Extracted records -
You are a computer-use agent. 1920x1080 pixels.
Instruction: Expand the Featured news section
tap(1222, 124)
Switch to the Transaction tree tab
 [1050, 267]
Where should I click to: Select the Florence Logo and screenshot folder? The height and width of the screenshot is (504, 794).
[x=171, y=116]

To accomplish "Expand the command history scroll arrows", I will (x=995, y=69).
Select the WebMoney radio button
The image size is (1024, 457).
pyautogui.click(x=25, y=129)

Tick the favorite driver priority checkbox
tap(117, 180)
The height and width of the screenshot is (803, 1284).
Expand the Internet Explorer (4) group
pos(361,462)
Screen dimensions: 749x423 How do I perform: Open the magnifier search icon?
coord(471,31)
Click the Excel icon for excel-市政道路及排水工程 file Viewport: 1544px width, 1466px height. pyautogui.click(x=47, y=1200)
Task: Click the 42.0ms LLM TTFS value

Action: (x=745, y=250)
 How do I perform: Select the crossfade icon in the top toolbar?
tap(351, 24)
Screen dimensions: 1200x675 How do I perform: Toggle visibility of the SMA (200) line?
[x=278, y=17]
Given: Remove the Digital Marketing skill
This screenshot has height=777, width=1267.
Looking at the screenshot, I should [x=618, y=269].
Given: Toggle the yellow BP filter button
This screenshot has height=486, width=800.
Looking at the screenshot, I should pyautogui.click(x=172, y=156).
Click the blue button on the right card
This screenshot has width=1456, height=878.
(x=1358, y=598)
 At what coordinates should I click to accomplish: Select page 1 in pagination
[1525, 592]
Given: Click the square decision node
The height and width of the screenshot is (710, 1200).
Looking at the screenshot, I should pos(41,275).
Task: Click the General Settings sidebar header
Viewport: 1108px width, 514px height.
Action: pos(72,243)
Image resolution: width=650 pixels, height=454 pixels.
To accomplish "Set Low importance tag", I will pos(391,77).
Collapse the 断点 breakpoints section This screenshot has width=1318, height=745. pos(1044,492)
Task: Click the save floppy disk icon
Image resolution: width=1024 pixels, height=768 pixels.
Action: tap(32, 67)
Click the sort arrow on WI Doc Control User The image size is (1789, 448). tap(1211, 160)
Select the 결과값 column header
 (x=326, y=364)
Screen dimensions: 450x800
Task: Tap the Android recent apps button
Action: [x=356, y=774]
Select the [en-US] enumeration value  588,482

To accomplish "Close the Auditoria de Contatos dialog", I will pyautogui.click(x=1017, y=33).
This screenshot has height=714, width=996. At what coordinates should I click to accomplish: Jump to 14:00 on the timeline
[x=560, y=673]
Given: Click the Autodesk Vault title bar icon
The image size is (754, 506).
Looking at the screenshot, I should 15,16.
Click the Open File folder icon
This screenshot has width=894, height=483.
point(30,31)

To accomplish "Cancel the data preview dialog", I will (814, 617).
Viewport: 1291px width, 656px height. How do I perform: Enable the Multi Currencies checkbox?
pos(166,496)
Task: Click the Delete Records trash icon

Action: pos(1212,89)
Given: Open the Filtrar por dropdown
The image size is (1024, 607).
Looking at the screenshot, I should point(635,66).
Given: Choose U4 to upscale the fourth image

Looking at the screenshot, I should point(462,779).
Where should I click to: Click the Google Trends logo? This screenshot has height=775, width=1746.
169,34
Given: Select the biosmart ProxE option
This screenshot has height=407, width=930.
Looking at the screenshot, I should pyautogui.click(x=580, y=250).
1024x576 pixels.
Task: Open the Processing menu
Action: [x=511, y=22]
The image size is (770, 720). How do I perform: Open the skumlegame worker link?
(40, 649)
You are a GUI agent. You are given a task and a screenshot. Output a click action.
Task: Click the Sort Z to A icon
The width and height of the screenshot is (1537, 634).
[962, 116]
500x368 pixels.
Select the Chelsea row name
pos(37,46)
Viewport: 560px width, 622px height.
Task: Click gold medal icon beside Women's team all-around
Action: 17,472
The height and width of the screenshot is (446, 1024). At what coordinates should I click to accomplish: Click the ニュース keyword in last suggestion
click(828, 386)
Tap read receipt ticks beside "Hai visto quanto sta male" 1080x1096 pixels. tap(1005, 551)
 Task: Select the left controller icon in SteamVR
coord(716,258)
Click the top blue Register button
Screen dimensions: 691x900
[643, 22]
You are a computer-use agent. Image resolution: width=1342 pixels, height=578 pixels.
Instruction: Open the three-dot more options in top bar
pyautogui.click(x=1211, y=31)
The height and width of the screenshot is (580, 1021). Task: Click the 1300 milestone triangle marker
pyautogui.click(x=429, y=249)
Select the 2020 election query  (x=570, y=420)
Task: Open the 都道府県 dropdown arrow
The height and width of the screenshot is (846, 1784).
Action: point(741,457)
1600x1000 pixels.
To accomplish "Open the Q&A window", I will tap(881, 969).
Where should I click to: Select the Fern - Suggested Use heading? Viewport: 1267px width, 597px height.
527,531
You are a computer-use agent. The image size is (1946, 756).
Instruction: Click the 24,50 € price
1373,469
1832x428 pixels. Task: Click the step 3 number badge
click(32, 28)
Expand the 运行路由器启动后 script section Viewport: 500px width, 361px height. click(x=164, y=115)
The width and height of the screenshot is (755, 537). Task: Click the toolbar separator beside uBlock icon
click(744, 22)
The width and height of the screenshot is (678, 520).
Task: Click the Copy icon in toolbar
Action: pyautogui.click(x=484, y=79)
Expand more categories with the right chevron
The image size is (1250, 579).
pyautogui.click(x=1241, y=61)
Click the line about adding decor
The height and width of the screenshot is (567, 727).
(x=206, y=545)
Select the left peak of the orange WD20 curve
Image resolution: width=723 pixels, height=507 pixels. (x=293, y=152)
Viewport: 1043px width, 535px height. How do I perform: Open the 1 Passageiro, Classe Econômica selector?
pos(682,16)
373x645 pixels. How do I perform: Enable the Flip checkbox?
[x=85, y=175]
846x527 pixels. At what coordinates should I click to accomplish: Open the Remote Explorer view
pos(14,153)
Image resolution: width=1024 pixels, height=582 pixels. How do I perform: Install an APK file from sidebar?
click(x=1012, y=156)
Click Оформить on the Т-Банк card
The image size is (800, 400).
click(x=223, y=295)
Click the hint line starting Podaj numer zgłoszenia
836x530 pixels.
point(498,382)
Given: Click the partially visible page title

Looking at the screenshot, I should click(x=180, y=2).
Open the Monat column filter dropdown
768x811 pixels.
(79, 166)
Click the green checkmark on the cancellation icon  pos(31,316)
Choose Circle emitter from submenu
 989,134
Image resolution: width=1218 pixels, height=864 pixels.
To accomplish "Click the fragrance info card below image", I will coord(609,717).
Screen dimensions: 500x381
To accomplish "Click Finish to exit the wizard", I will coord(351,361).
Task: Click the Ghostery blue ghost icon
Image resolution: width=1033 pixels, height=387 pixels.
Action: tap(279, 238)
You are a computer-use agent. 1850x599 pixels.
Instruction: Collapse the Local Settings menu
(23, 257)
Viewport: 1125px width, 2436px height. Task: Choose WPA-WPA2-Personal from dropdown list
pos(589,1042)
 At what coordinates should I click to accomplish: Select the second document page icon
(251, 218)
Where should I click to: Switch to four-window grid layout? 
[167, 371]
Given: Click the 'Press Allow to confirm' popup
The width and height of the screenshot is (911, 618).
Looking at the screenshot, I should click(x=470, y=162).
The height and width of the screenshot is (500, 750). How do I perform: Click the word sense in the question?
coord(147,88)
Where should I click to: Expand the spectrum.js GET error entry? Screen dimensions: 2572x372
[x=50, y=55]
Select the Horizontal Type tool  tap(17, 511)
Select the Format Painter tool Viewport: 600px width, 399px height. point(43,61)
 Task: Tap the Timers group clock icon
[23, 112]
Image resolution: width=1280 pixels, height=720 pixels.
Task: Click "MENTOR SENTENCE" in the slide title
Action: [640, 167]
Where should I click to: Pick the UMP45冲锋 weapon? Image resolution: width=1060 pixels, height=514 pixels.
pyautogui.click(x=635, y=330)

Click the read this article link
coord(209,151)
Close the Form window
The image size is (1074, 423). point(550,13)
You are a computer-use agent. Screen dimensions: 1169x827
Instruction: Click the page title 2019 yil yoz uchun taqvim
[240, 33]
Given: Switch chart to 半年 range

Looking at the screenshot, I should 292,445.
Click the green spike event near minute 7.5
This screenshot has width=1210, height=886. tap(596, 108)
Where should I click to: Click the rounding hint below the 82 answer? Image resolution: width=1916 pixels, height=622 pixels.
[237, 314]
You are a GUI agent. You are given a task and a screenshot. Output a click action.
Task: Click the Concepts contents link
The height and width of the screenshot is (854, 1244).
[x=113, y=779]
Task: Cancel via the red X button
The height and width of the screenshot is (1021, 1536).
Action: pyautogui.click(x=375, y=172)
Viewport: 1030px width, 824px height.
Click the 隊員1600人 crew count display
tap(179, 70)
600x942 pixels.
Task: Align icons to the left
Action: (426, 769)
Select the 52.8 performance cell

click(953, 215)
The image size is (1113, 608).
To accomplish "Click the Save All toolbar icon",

What you need to do -
The listing above holds a line with "Click the blue button on the right card" and a line with "Given: Click the Autodesk". Print the stretch from the first through the second, exactly and alone.

Final answer -
Click the blue button on the right card
This screenshot has width=1456, height=878.
(x=1358, y=598)
 At what coordinates should I click to accomplish: Select page 1 in pagination
[1525, 592]
Given: Click the square decision node
The height and width of the screenshot is (710, 1200).
Looking at the screenshot, I should pos(41,275).
Task: Click the General Settings sidebar header
Viewport: 1108px width, 514px height.
Action: pos(72,243)
Image resolution: width=650 pixels, height=454 pixels.
To accomplish "Set Low importance tag", I will pos(391,77).
Collapse the 断点 breakpoints section This screenshot has width=1318, height=745. pos(1044,492)
Task: Click the save floppy disk icon
Image resolution: width=1024 pixels, height=768 pixels.
Action: tap(32, 67)
Click the sort arrow on WI Doc Control User The image size is (1789, 448). tap(1211, 160)
Select the 결과값 column header
 (x=326, y=364)
Screen dimensions: 450x800
Task: Tap the Android recent apps button
Action: [x=356, y=774]
Select the [en-US] enumeration value  588,482

To accomplish "Close the Auditoria de Contatos dialog", I will pyautogui.click(x=1017, y=33).
This screenshot has height=714, width=996. At what coordinates should I click to accomplish: Jump to 14:00 on the timeline
[x=560, y=673]
Given: Click the Autodesk Vault title bar icon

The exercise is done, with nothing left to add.